Esta campanha veio trazer um Soares que não merecia ser visto desta maneira, dada a sua importância para o quadro geral da República: obrigado a desmentir-se a si mesmo (em relação a Sócrates, que odiava; em relação à qualidade dos políticos; em relação a África; em relação a Guterres, sobre quem diz coisas ditirâmbicas, a propósito da «estratégia de Lisboa»; em relação ao PS), a falar do que não quer e do que o enfastia, defendido por Jorge Coelho com a ideia absurda da desistência dos outros candidatos de esquerda. Mas a procissão de coisas absurdas vai continuar.

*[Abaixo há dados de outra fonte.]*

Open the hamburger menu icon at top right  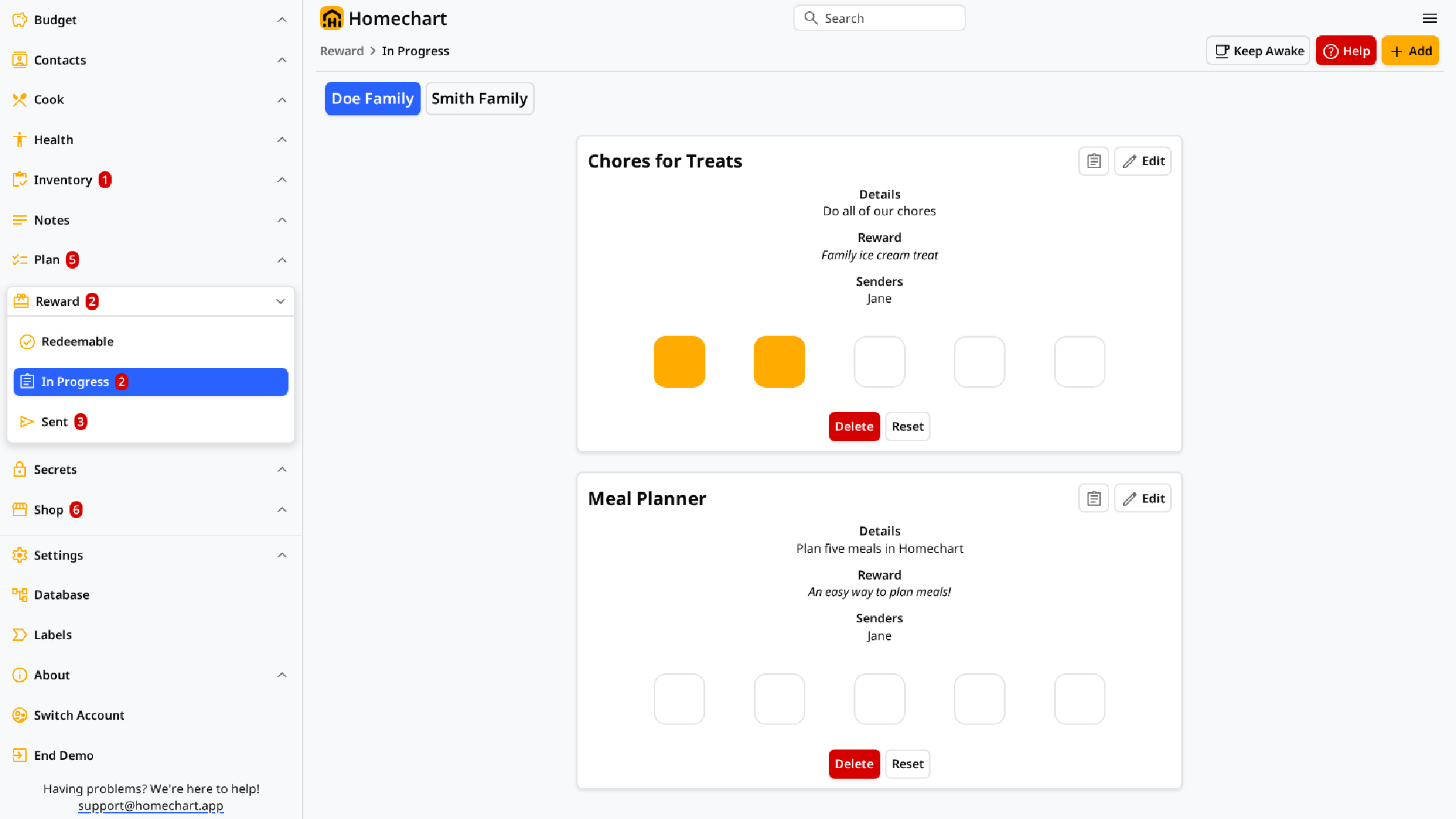pos(1429,19)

Adenda: Jorge Coelho retirou o apelo à desistência das outras candidaturas. «Mas o aviso ficou registado.» Estas declarações são o reinício da dramatização.

6 Comments:

Blogger Sarrafeiro said...

É total a desilusão que sinto em relação ao MS. Fez-me repensar sobre os motivos que me levaram a votar nele..nas anteriores eleições.
O pior é que deixa descendente que, como quase todos, é pior do que o original.
No debate com o manuel alegre, senti um forte sentimento de solidariedade por ele, o manel. Senti que em alguns momentos ele esteve preste a explodir, em desmascarar o marocas...não o fez por despeito, por amizade e quiçá por vergonha.
O manuel alegre representa, colectiva e particularmente, a inércia da esquerda: é poeta e idealista sem fim...e é um sonhador irreal porque nunca realizou nada.

2:09 da manhã  
Blogger António Luís said...

Subscrevo o texto e o comentário do Sarrafeiro...
O problema é que muita gente não quer ver o que é óbvio e Soares, por isso, parece pairar por cima de tudo isto, sem uma beliscadura.

Cumprimentos.
A. Luís

11:55 da manhã  
Blogger Torquato da Luz said...

Coelho, Vitorino e Costa tentam, a todo o custo, evitar a "tragédia" que será, para o PS e sobretudo para eles, um "score" eleitoral de Alegre superior ao de Soares.
Mas, entre a curiosidade e o divertimento, a maioria dos portugueses não quer é perder o espectáculo das consequências de tal "tragédia", bem como as posteriores piruetas dos referidos cérebros.
Parafraseando Coelho, "vocês hadem ver"...

5:20 da tarde  
Blogger Nancy Brown said...

A candidatura de Soares poderá vir a tornar-se num "case study", enquanto tal não acontece vamos tristemente observando a queda de um mito político. Os "mitos" também de abatem...

7:07 da tarde  
Blogger NUNO FERREIRA said...

Esperem pelo futuro radioso e os amanhãs que cantam do Dr Cavaco

12:57 da manhã  
Blogger António Viriato said...

Parabéns, ainda que atrasados.Infelizmente,vêem-se poucas figuras dos meios culturais, mediáticos, capazes de perderem o venerando temor de criticarem as imensas vulnerabilidades de Mário Soares e de toda a sua prosápia pretensamente intelectual.Dir-se-ia que estão todos sob estipêndio régio, obsequiosos e agradecidos, felizes com as migalhas que lhe conseguem subtrair. Não é, felizmente, o seu caso. Ainda bem.